Laura Ingalls Wilder

Laura Ingalls Wilder was born in the Big Woods of Wisconsin on February 7, 1867, to Charles Ingalls and his wife, Caroline.

When Laura was still a baby, Pa and Ma decided to move to a farm near Keytesville, Missouri, and the family lived there about a year. Then they moved to land on the prairie south of Independence, Kansas. After two years in their little house on the prairie, the Ingallses went back to the Big Woods to live in the same house they had left three years earlier.

This time the family stayed in the Big Woods for three years. These were the years that Laura wrote about in her first book, Little House in the Big Woods. In the winter of 1874, when Laura was seven, Ma and Pa decided to move west to Minnesota. They found a beautiful farm near Walnut Grove, on the banks of Plum Creek.

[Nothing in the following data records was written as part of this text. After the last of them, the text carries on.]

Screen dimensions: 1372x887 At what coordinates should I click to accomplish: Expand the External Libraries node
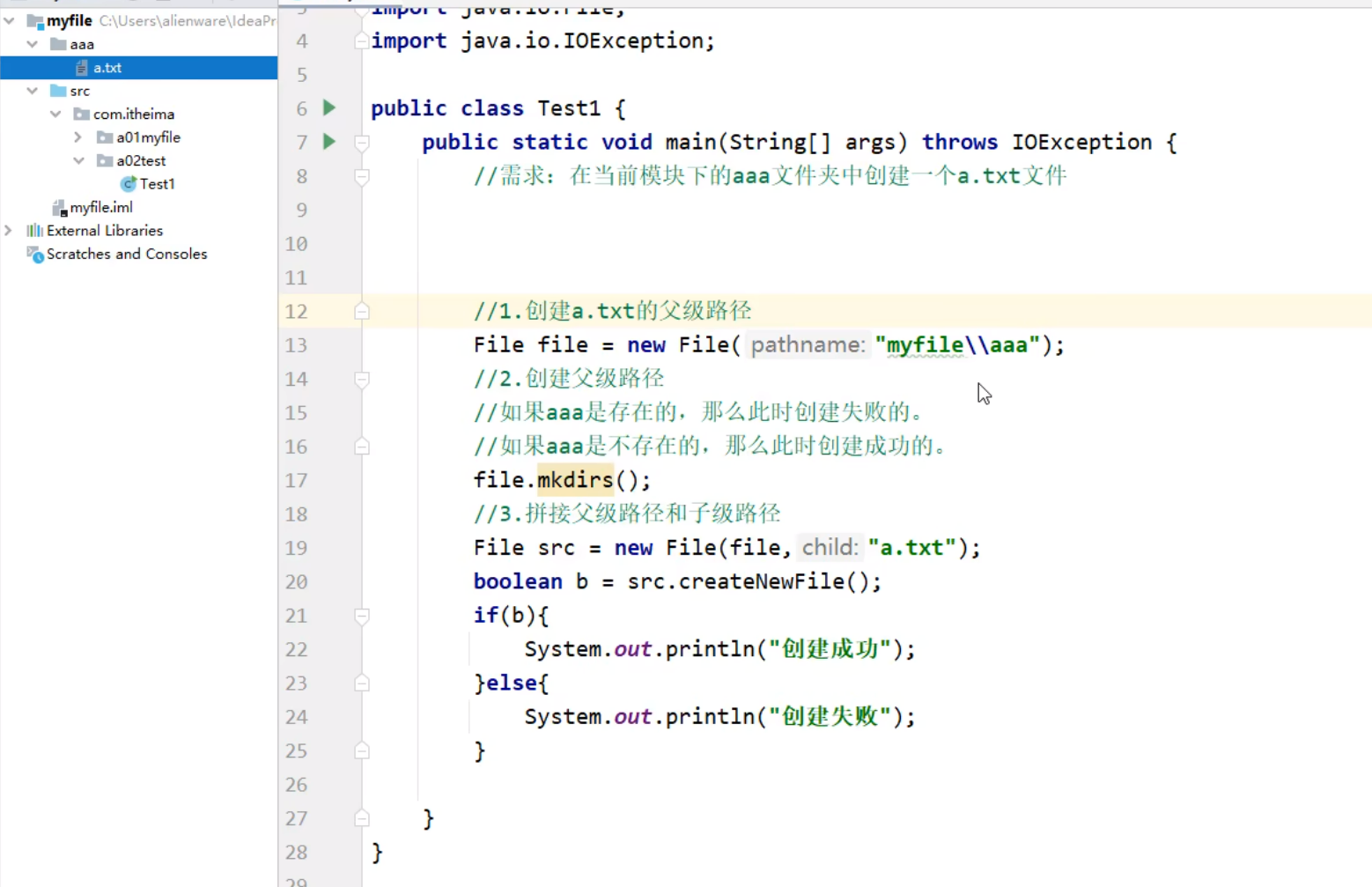point(8,230)
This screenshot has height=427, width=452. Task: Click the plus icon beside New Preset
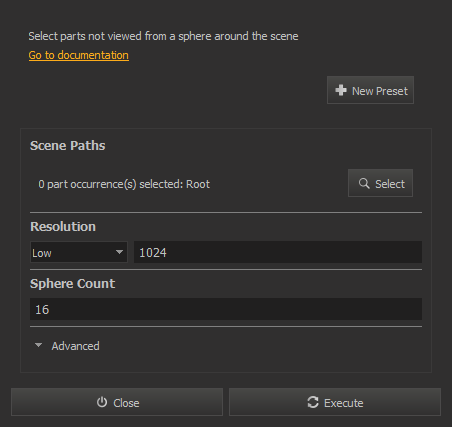point(341,90)
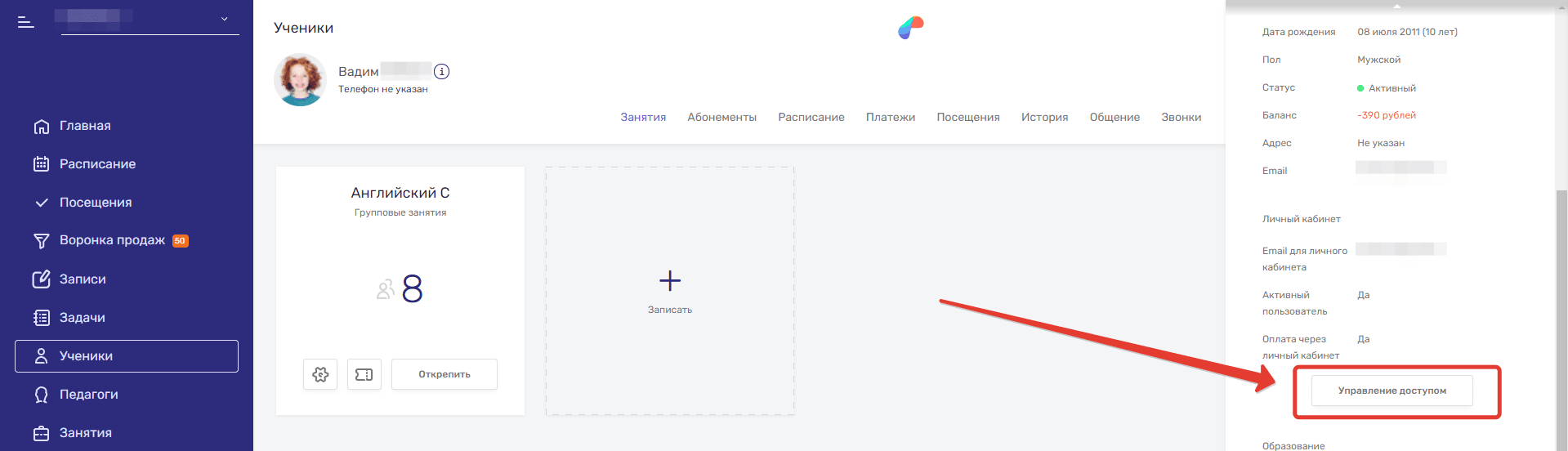
Task: Open Записи in the sidebar
Action: [82, 279]
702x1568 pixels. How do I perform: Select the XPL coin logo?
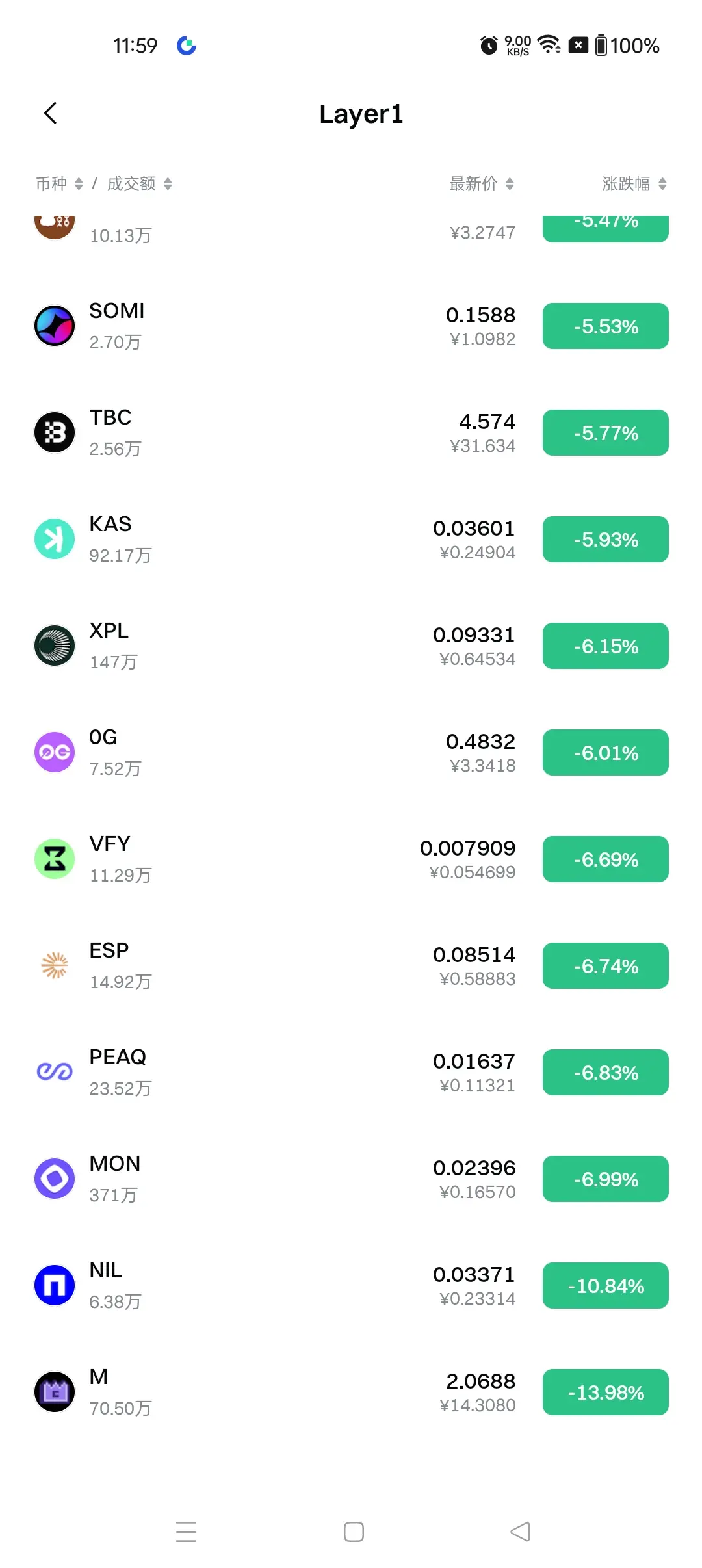click(55, 646)
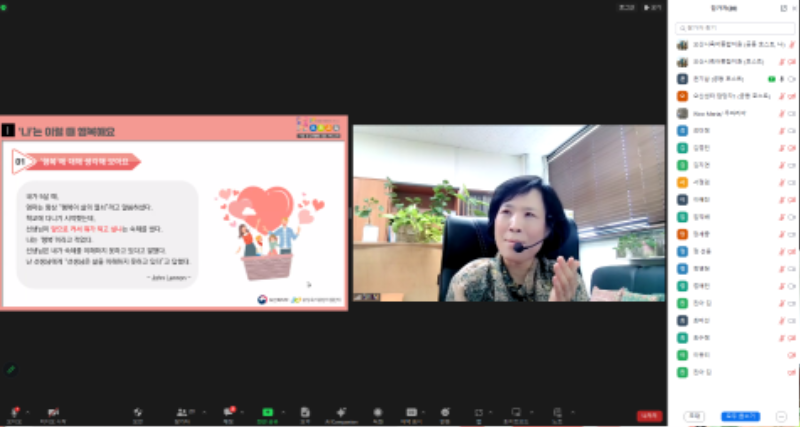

The next two years were hard ones for the Ingallses. Swarms of grasshoppers devoured all the crops in the area, and Ma and Pa could not pay off all their debts. The family decided they could no longer keep the farm on Plum Creek, so they moved to Burr Oak, Iowa. After a year in Iowa, the family returned to Walnut Grove again, and Pa built a house in town and started a butcher shop. Laura was ten years old by then, and she helped earn money for the family by working in the dining room of the hotel in Walnut Grove, babysitting, and running errands.

The family moved only once more to the little town of De Smet in Dakota Territory. Laura was now twelve and had lived in at least twelve little houses. Laura grew into a young lady in De Smet, and met her husband, Almanzo Wilder, there. Laura and Almanzo were married in 1885, and their daughter, Rose, was born in December 1886. By the spring of 1890, Laura and Almanzo had endured too many hardships to continue farming in South Dakota. Their house had burned down in 1889, and their second child, a boy, had died before he was a month old.

First, Laura, Almanzo, and Rose went east to Spring Valley, Minnesota, to live with Almanzo’s family. About a year later they moved south to Florida. But Laura did not like Florida, and the family returned to De Smet. In 1894, Laura, Almanzo, and Rose left De Smet for good and settled in Mansfield, Missouri.

When Laura was in her fifties, she began to write down her memories of her childhood, and in 1932, when Laura was 65 years old, Little House in the Big Woods was published. It was an immediate success, and Laura was asked to write more book about her life on the frontier.

Laura died on February 10, 1957, three days after her ninetieth birthday, but interest in the Little House books continued to grow. Since their first publication so many years ago, the Little House books have been read by millions of readers all over the world. (Learn more at littlehousebooks.com.)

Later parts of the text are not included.